Growing a soul that is increasingly healthy and good.

Loving and enjoying the people around you.

Learning about your gifts and passions and doing good work to help improve the world.

Becoming generous with your stuff.

Making that which is temporary become servant of that which is eternal.

Savoring every roll of the dice and every trip around the board.

One of the main reasons we are tempted to get more invested in our work than in our relationships is that in our vocations it’s easier to keep score.

Serving in self-giving love is the most God-like thing a human being can do.

Spend as much time caring for the inner you as you spend on the outer you.  However much time you spend exercising, cleaning and dressing the outer you this week, spend at least that much time on the inner you.

Surrender to God is not passivity or abdication.  It is saying yes to God and life each day.

Everyone should carry two pieces of paper with him and look at them every day:

“You are as dust and ashes.”

“For you the universe was created.”

Here the daily decisions that create your life: what will you feed your mind?; what thoughts will you dwell on?; whom will you have conversations with?; where will you direct your desires?; how will you take care of your body?; when will you choose to be interrupted, and when will you choose to stay on task?; what will you eat?; how will you spend your time?

When we give casually, we receive casual joy.  When we give effortfully, thoughtfully, creatively, we get immense joy.

My eye, hand, and foot are not the problem.  The problem is my heart.  Integrity is much bigger than simply avoiding breaking the rules.  It is becoming the kind of person who does the right thing.  Integrity does not mean I get really good at not doing the things I really want to do.  It is not using lots of willpower to override my desires.  It means I become the kind of person who actually wants to do what is right.

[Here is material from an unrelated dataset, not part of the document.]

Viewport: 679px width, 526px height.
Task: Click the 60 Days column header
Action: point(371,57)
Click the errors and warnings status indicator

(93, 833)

I was part of a survey that asked thousands of people what kept them from knowing and loving God better.  The number one answer was “I’m too busy”.  It’s ironic that the early followers of Jesus could not be stopped by persecution, poverty, prison, or martyrdom.  But we’re stunted by something as trivial as too much to do.

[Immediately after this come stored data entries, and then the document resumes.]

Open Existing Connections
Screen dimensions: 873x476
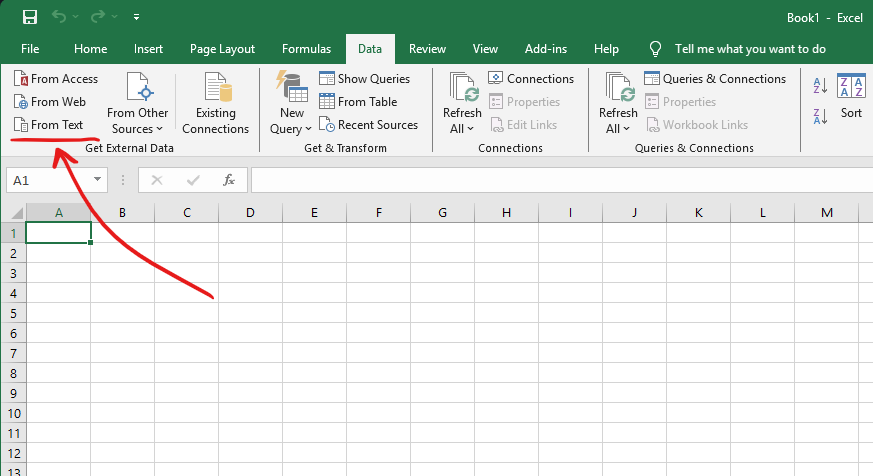(215, 105)
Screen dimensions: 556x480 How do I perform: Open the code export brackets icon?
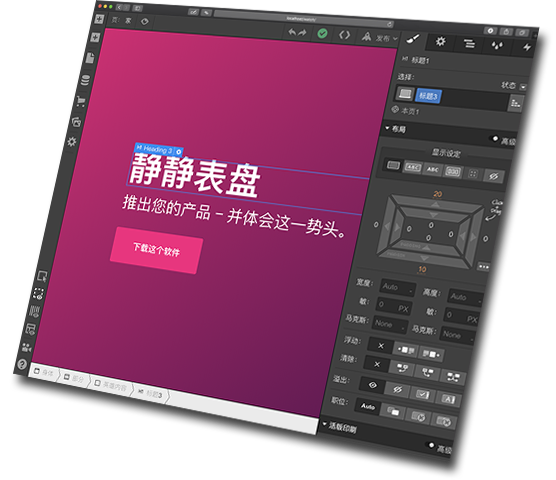tap(344, 35)
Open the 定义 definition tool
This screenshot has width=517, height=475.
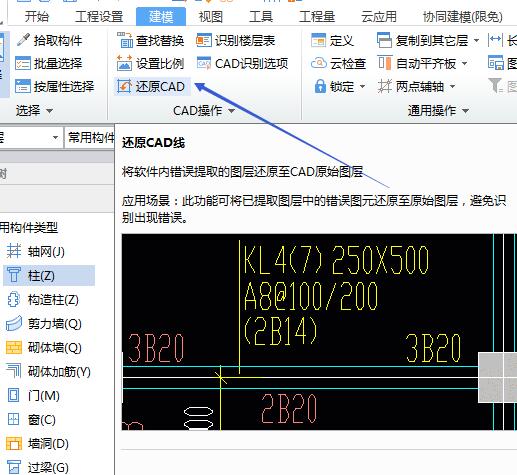click(332, 40)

The danger is that you will lead a respectable, decent, non-scandalous, busy tired, human-powered life.  That is unspeakably sad.  We all want to pursue the kingdom of God.  We just don’t have the time.

God never calls us to do something and fails to give us enough time to do it.

The great secret joy of life—the prize that we think getting richer will bring us—is the ecstasy of gratitude.  Gratitude is how those rich toward God—rich in being, not just having—play the game.

Without gratitude, our lives degenerate into envy, dissatisfaction, and complaints, taking what we have for granted and always wanting more.

Just as we all have a mission—a way of contributing to God’s kingdom that we were designed and gifted for—we also have what might be called a shadow mission.  My shadow mission is what I will do with my life if I drift on autopilot.  It consists of the activities toward which I will gravitate if I allow my natural temptations and selfishness to take over.  Everybody has a shadow mission.

Materialism is for most of us God’s main rival.

We are called to contentment.  Contentment does not come when we acquire enough.  It is a product of the way we think.